So I have returned from my whirlwind research trip to the UK (with a horrible return leg via London, Dubai, Singapore and Melbourne), in which I visited seven archives across the country. The archive gods were good to me and I found some very useful material on a range of topics. I calculated earlier today that 862 photos while I was there, with an average of 123.14 photos per archive (although this is skewed as the British Library doesn’t allow digital photography).
At the British Library, I looked at the bound papers of Rajani Palme Dutt. Many of Dutt’s papers are in the Labour History and Study Centre at the People’s History Museum in Manchester, but the British Library also holds six bound volumes of papers (including manuscript drafts, correspondence, pamphlets, and CPGB memorandum). I am not sure why some of Dutt’s papers were separated and ended up in the British Library, but it may have to do with the increased tension between Dutt and the Party leadership in the late 1960s and early 1970s.
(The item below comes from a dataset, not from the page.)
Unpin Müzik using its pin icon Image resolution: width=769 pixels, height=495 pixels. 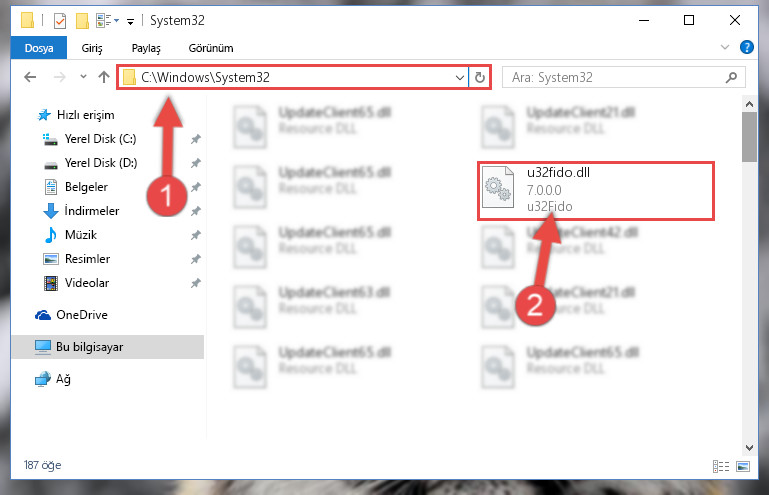196,235
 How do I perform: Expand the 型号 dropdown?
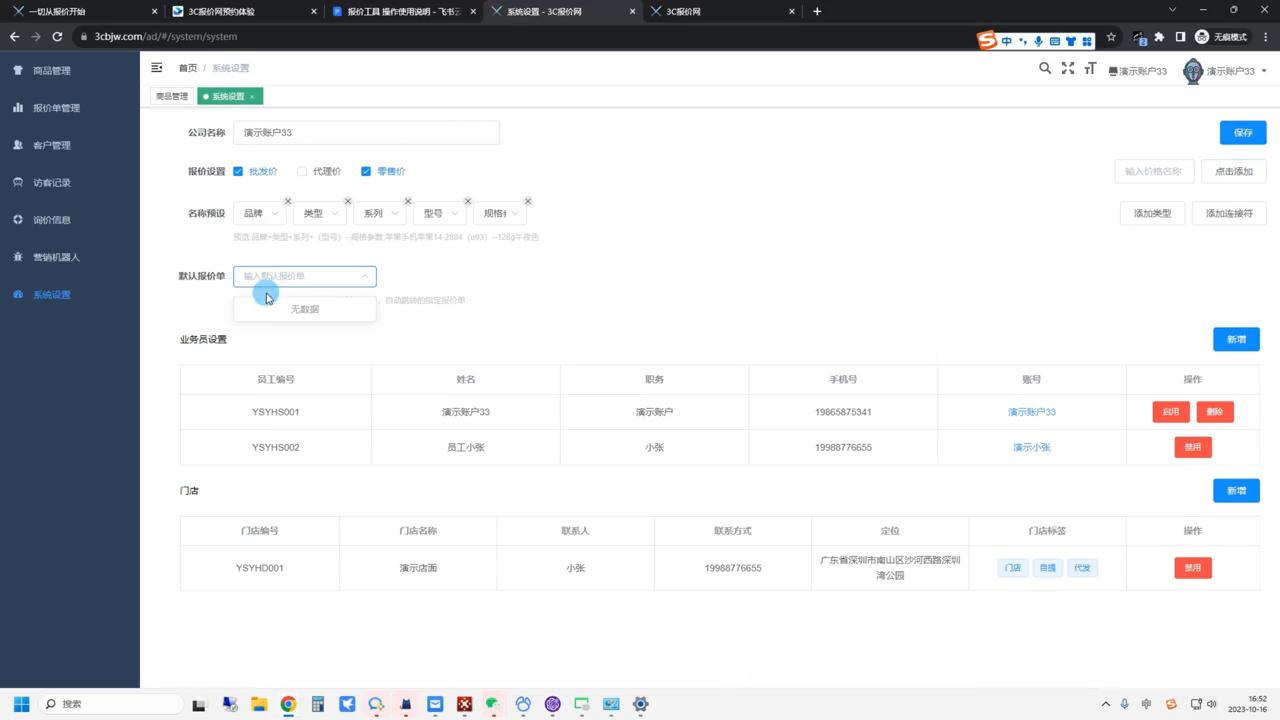(x=440, y=213)
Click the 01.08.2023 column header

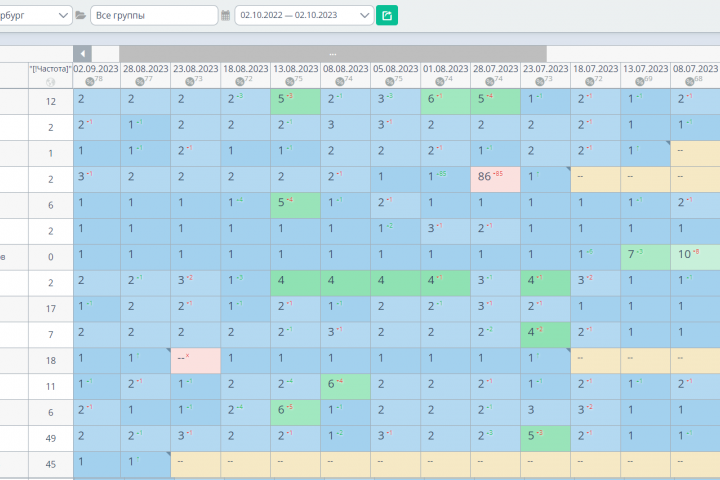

At the National Archives at Kew, I was interested in investigating the papers released from 1982, but did not find as much as I hoped. I did find some exciting material on the development of the British Nationality Act 1981, including this document (title page only):
My main research was at the LHASC at the People’s History Museum in Manchester, looking at the relationship between the Communist Party of Great Britain with the Communist Parties in Australia and South Africa. The PHM is a far more delightful place to do research, rather than the small confines of the LHASC’s old home on Princess Street. The only problem was that the archive is on the lower floor and the light in February was sometimes not enough for taking photos of archival documents. I was primarily interested in the papers of the CPGB’s International Department, which oversaw the Party’s work with other Communist Parties and its campaigning on international issues, such as anti-colonialism and anti-imperialism. One of the excellent finds from within these papers were a nearly complete set of the Africa Newsletter, published by the Party’s Africa Committee.
I also found some uncatalogued boxes of the papers and ephemera of Kay Beauchamp, who was a member of the International Department and between the 1960s ad 1970s, one of the CPGB’s experts in the area of ‘race relations’. Amongst these papers are notes for Beauchamp’s autobiography, which, as far as I am aware, has never been published.
After finishing up at the LHASC, I took an afternoon trip to Liverpool to catch up with Nick Barnett, an aspiring Cold War historian (check out his paper at the British Scholars Conference in Texas next month), who showed me the sights of Liverpool, including watching Liverpool lose to Zenit St. Petersburg at the Baltic Fleet pub and a very popular noodle bar in Chinatown. The following day I took a brief day-trip to the Hull History Centre to look at the papers of CPGB leadership figure, Robin Page Arnot, and the papers of the British committee of the League Against Imperialism. I have already blogged here on the amazing ephemera that I found in Arnot’s papers, but the LAI stuff was also quite exciting. I think a trip to the International Institute of Social History in Amsterdam, where the bulk of the LAI papers are, may be planned for the future!
After a week in North, I travelled back down to London to visit the Institute of Commonwealth Studies Library to look at various archival files on the Communist Party of South Africa. The ICS Library had some wonderful pamphlets from the days of the CPSA (before it changed to the SACP) and I spent hours, as well, looking through the microfilm of the CPSA weekly newspaper from the 1930s Umsebenzi: The South African Worker. If I go back to London, I have already locked in that i need to revisit the ICS Library to look at the 9 rolls of microfilm pertaining to the CPSA paper, The Guardian.
My final archive to visit was the Black Cultural Archives in Lambeth. After the closing of the archives at Middlesex University, the BCA became new home of the papers of the Runnymede Trust, but it also holds the papers of several black activist groups and figures, particularly those involved in the black feminist movement, including the papers of Stella Dadzie. From Dadzie’s papers, I found the bulletins of the Black Women’s Group from Brixton, which were fascinating, especially in their critique of the white left in this issue:
In my last week, I also travelled up to Sheffield to present a seminar paper to the Department of Geography at the University of Sheffield on the topic of the ‘dynamic’ border. It was very well attended (thanks to Lucy Mayblin and Margo Huxley for organising the seminar) and I think it went rather well, despite some very curly questions. I was quite impressed with the look of the city centre too, and hope to travel back to the birthplace of stainless steel (celebrating its centenary in 2013!) in the near future.
I had fun, but I am very glad to be home. Now it’s writing time!